Escucho golpes secos en el parque que queda al pie de mi casa. Gritos entrecortados, quedos. Corro la cortina con disimulo y veo a un entrenador animando a un muchacho enclenque para que le pegue con sus guantes a unas almohadillas que lleva en sus manos. El muchacho se esfuerza. No sé en qué está pensando pero golpea con rabia, con fuerza, y el entrenador lo anima a hacerlo así, como si la rabia fuera el motor para que lo haga mejor. Algo está recordando ese chico, esas almohadillas en su imaginación son más que simple espuma. Ahora está exhausto. Se sentó. El entrenador lo mira con pesar y se ríe de él (o con él, no lo sé).

Vuelvo a cerrar las cortinas que son lo suficientemente livianas para no tener que encender la luz. Me concentro de nuevo en este texto que ya va por el tercer párrafo de diatribas. De fondo vuelven los golpes, las indicaciones del entrenador, los gemidos del muchacho mientras azota a sus propios demonios convertidos en almohadillas. Mientras tanto, yo azoto estas teclas, como si fueran mis propios tormentos.

Antes, la tristeza me inspiraba, me arrojaba en el pasto húmedo de cualquier parque o de cualquier potrero para que mirara hacia el cielo buscando entre las nubes o las estrellas las palabras que describieran mejor lo que sentía, mientras exhalaba suspiros profundos. Ahora la tristeza me paraliza, me encierra, me aísla, y los suspiros se vuelven sollozos, deambulo entre las paredes de mi casa como alma en pena.

Sí, me cuesta escribir. Me cuesta mucho. Me agobia organizar las palabras de manera más o menos coherente. Y me desalienta ir tirando frases de cualquier manera como quien solo está corriendo el desorden de un lugar a otro, sin ordenar nada.

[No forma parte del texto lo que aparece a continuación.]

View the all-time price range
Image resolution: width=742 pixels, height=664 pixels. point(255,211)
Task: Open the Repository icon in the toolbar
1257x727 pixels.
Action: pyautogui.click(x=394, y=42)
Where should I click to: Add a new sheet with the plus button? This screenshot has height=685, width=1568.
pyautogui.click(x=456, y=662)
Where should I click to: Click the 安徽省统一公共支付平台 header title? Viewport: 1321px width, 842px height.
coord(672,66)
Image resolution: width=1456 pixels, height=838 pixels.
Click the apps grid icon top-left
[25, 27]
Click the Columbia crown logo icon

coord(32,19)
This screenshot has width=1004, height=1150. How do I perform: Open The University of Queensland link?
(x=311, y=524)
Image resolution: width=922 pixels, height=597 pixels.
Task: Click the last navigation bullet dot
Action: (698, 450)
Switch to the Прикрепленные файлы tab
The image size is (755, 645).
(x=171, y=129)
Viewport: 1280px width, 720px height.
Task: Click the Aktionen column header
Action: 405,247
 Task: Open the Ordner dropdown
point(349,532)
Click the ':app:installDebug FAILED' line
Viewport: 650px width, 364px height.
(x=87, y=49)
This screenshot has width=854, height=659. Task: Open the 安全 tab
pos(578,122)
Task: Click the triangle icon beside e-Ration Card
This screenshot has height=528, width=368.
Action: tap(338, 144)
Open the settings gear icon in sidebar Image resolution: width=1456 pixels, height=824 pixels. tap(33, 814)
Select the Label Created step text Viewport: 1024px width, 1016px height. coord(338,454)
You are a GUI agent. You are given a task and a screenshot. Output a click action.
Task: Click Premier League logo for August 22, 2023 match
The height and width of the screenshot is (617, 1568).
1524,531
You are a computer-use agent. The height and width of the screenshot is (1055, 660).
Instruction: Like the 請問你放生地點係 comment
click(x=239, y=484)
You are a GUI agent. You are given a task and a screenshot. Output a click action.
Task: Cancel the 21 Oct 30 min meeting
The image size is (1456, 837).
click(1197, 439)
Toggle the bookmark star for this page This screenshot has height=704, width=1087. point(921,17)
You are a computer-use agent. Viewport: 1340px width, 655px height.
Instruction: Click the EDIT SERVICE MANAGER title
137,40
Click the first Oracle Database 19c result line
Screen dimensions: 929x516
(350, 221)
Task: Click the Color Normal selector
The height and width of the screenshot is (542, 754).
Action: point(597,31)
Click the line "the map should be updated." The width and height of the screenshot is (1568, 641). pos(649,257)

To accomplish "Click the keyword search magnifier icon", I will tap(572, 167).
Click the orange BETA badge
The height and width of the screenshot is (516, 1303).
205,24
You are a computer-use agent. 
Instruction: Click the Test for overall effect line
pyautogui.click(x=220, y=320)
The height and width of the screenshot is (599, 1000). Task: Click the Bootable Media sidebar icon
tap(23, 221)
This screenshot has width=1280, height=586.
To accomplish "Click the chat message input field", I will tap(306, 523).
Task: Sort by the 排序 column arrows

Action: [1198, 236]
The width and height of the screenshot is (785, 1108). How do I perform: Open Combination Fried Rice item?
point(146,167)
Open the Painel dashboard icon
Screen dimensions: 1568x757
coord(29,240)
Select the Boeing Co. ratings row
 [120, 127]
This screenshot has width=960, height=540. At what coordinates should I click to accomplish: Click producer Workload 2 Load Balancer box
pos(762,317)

Los borradores se van acumulando entre principios confusos que no van para ninguna parte, dos o tres ideas deshilvanadas que se quedan estancadas en un charco de babas.

Siento el peloteo de un balón y vuelvo a correr un poco la cortina para observar por una rendija. Veo a otro chico apuntándole con su pelota a la canasta de básquet. Soy el voyeur del parque, mirando a la gente común en su cotidianidad de domingo. No se quita el tapabocas, aunque está solo y no hay nadie cerca. Celebra cada canasta como si hubiese público a su alrededor. Parece que en su mente se bate a muerte en un clásico de la NBA.

Una mamá acaba de llegar con su pequeño y tendió un mantel sobre el pasto. Los vecinos van sacando a sus perros. Veo que el chico que jugaba básquet se acomodó el tapabocas y se fue. Parece evitar la gente, como yo.

La mañana se me va entre la pantalla y la ventana. Hago esfuerzos sobrehumanos para mantener la coherencia en estas frases que se sostienen como platos de malabarista chino. Trato de reconciliarme con las palabras y con el idioma para que me lleguen a la cabeza las ideas que necesito para no desfallecer. No sé cómo estará saliendo esto, pero no me importa. Al menos ahora veo la pantalla llena. Eso es algo.

Estoy más cansado que el muchacho que le pegaba a las almohadillas. He liberado también mi rabia. He apuntado a la canasta sin éxito en todos estos párrafos, pero no importa, nadie me ve. He hecho lo que he podido, he escrito con lo poco que me ha llegado detrás de la cortina. Quizá sea mejor llevar mi tristeza a la calle y esconderla detrás de un libro mientras parece que lo leo. Quizá estando más cerca de esas historias sin la ventana en medio llegue la inspiración que me ha sido tan esquiva porque también me ha dejado encerrado y solo.

No sé. No sé nada. Solo sé que tengo que salir de este encierro así sea arrastrando conmigo a mis demonios. Voy por mi libro encubridor para ver qué pasa en ese parque que me invita a llenar una banca con sus sonidos y sus historias. Voy a confiar una vez más en el aire, en el pasto y en las nubes. Voy a salir de mi caparazón por un momento para ver qué pasa. Quizá mañana me anime a ir a un café. Quizá por fin entienda que hay más mundo detrás de mis cortinas. Quizá. No sé. No sé nada. Solo sé que voy a salir.